What to do: Lay out as a Markdown table, with columns No. and Text, every line from the one containing "At what coordinates" up to and including the last line of the items. Number each row, skip blank lines, and leave out the pictures.

Data shown:
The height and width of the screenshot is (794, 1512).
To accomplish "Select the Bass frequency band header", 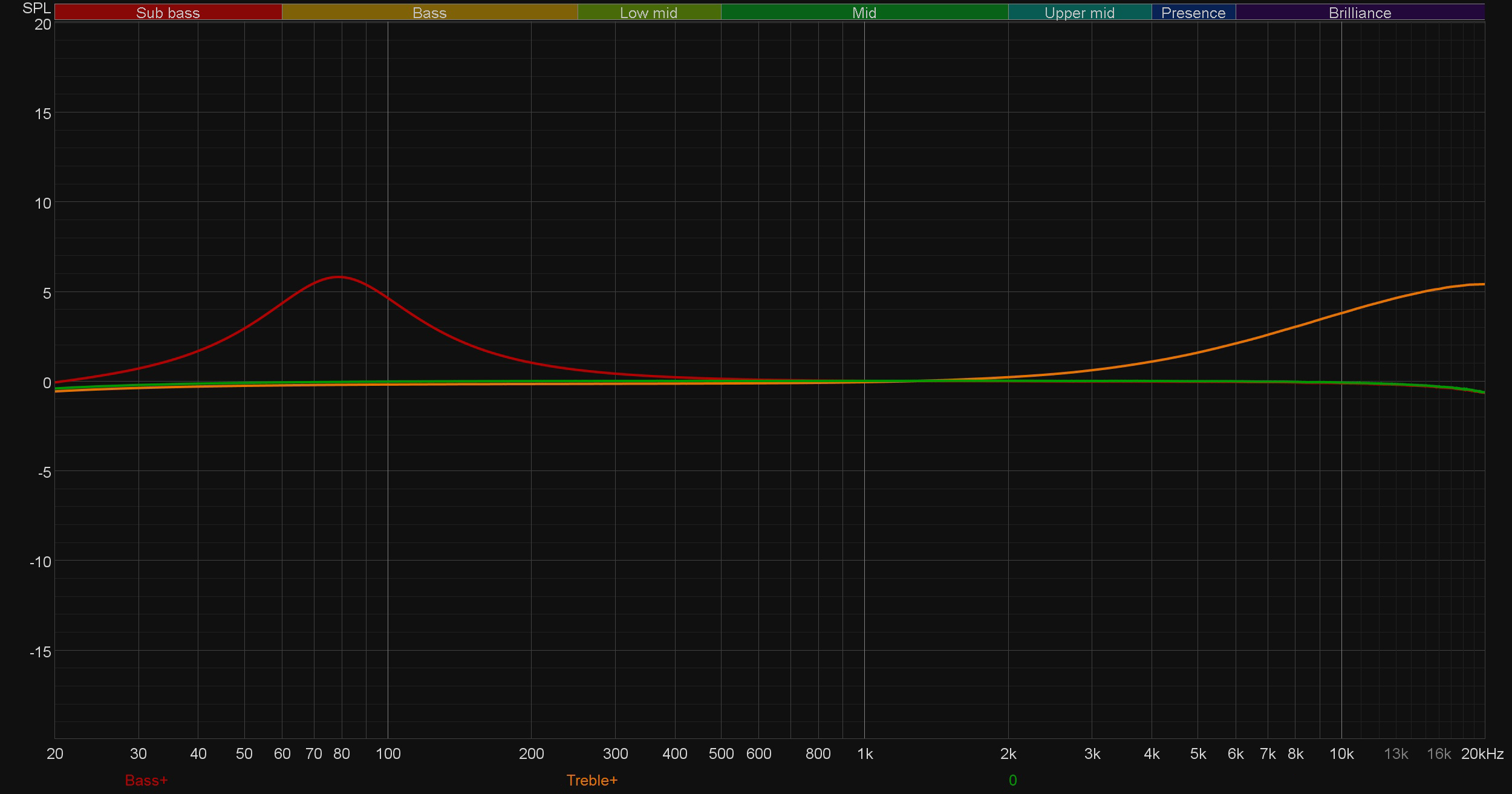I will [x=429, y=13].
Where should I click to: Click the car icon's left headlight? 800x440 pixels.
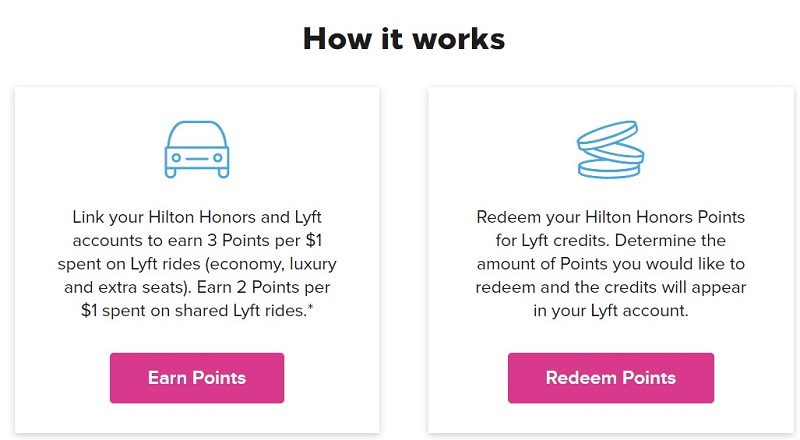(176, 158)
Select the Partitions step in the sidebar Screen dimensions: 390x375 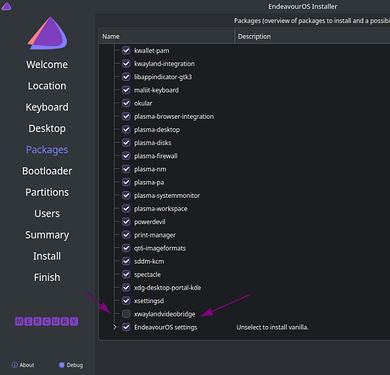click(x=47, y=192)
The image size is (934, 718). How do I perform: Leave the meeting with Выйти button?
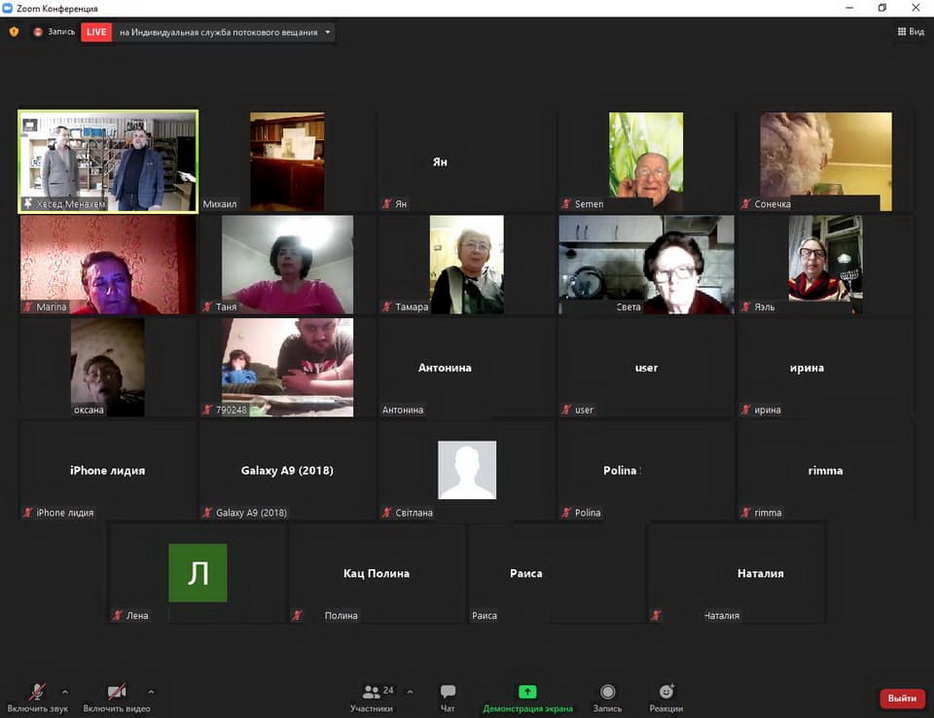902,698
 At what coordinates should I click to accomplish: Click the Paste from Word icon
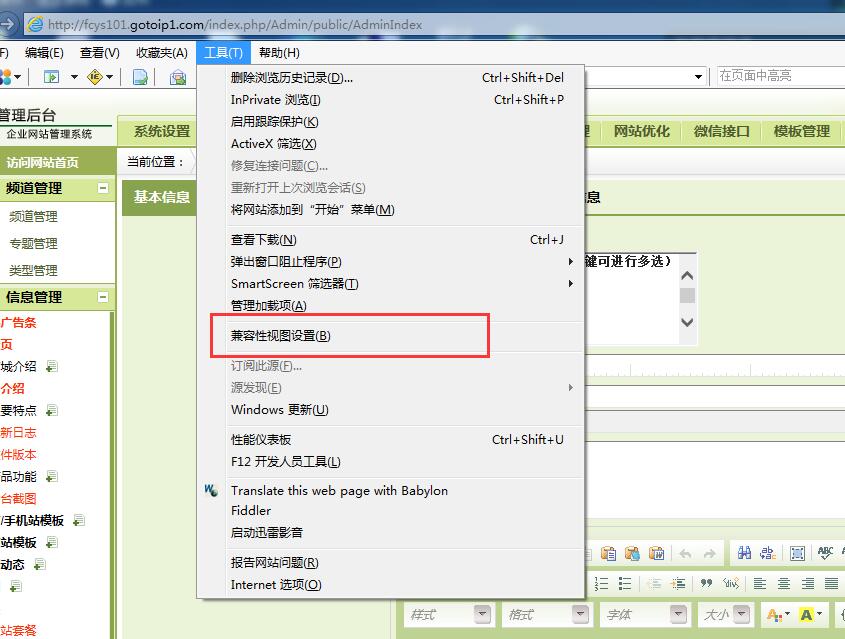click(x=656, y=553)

Expected answer:
| No. | Text |
|---|---|
| 1 |  At what coordinates should I click to accomplish: Click the Paste from Word icon |
| 2 | click(x=656, y=553) |